→ **Description of the task**
When a line contains the string "checkbox", it counts once; give the total of such lines in the entries below and nothing else.

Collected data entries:
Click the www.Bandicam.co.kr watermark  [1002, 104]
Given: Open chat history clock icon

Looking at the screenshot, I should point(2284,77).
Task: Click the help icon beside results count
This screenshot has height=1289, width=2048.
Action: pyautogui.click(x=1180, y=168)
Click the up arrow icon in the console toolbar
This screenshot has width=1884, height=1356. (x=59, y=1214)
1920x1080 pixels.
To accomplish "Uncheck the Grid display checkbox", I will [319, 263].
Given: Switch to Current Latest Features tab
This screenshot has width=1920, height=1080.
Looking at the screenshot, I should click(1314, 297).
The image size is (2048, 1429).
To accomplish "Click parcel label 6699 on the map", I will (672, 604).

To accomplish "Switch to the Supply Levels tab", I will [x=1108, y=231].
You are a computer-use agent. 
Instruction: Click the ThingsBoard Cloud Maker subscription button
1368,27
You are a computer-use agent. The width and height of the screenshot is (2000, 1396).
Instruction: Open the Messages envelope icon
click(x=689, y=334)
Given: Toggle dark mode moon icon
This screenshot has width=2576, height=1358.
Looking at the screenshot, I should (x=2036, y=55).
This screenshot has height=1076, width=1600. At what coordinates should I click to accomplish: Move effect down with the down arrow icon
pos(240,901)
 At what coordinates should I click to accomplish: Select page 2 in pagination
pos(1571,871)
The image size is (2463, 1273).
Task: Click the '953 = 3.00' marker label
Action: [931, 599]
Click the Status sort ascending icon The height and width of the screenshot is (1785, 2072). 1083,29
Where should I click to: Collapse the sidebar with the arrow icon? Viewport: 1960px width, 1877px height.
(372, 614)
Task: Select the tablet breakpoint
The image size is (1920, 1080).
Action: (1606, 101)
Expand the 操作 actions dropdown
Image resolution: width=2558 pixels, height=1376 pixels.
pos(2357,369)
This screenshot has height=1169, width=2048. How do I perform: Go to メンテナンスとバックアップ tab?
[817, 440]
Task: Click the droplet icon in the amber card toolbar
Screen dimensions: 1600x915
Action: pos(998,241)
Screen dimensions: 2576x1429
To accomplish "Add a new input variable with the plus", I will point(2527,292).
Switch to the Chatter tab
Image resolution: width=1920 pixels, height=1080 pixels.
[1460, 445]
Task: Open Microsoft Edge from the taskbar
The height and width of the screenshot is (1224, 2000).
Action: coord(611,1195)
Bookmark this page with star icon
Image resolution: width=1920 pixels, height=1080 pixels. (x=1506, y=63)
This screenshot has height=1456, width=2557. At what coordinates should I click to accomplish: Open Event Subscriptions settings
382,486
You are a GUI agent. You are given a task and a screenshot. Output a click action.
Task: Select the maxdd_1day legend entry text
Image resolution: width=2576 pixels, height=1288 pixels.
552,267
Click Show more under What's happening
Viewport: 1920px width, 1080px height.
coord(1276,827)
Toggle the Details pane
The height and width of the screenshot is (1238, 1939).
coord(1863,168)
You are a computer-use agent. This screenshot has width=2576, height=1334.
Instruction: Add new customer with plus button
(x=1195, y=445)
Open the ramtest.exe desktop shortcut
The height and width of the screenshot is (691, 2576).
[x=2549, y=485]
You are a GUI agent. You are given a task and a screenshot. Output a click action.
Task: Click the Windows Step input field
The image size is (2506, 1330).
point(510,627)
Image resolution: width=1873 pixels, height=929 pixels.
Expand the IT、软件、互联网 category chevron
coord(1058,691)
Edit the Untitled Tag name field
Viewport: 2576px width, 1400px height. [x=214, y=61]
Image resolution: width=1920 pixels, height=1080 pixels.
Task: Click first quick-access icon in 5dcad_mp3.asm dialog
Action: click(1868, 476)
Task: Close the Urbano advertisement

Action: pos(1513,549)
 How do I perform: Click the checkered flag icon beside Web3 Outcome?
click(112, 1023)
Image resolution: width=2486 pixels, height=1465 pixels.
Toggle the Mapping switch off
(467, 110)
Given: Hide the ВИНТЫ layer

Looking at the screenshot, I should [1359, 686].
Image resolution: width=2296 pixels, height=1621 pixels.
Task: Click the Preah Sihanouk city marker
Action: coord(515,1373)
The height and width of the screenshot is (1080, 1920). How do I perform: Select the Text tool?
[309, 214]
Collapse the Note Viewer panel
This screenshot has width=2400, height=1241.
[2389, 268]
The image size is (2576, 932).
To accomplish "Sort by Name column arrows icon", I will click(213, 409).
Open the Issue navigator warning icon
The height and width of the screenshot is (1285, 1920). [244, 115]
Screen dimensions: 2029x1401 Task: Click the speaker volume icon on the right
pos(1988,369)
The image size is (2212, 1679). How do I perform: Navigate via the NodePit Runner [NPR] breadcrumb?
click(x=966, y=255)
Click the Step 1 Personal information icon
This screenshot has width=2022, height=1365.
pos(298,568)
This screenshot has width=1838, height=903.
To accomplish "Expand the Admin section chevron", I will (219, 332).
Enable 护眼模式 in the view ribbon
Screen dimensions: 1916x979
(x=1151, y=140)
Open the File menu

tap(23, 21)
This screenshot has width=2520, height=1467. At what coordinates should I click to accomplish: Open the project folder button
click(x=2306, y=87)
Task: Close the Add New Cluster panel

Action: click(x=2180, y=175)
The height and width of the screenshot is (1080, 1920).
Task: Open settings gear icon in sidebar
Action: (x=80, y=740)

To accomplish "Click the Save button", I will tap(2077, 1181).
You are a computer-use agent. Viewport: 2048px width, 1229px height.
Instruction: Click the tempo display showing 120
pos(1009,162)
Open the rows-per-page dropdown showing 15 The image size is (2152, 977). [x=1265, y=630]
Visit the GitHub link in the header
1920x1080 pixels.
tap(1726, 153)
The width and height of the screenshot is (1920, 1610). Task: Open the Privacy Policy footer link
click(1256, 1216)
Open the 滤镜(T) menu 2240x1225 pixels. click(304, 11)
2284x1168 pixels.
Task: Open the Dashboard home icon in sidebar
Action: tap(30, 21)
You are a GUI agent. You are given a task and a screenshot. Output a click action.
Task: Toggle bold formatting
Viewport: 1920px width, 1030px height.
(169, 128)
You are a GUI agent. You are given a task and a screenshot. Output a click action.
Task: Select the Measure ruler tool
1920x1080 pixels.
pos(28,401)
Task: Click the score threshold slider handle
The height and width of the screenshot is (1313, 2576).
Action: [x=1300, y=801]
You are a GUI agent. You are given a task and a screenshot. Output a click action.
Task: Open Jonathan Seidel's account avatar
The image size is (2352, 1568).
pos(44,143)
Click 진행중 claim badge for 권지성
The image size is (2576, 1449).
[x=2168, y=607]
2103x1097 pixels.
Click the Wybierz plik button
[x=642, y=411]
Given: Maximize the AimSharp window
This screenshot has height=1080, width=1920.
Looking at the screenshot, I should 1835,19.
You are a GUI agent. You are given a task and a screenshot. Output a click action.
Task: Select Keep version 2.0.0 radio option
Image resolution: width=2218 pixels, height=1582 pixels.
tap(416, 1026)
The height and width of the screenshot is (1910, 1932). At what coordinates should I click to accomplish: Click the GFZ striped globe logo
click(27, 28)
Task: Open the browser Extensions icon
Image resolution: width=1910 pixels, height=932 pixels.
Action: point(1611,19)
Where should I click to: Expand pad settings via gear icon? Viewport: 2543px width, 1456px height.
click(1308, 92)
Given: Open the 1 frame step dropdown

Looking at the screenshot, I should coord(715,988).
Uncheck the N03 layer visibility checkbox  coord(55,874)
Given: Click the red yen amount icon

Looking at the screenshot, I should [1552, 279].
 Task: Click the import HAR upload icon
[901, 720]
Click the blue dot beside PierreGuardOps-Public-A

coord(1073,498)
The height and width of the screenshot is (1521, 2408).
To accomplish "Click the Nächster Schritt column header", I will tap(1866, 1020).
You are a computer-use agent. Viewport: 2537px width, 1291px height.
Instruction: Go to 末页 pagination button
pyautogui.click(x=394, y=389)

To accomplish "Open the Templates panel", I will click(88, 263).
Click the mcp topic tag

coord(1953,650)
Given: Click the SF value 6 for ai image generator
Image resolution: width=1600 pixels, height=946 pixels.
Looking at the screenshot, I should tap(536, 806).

→ **Result below**
2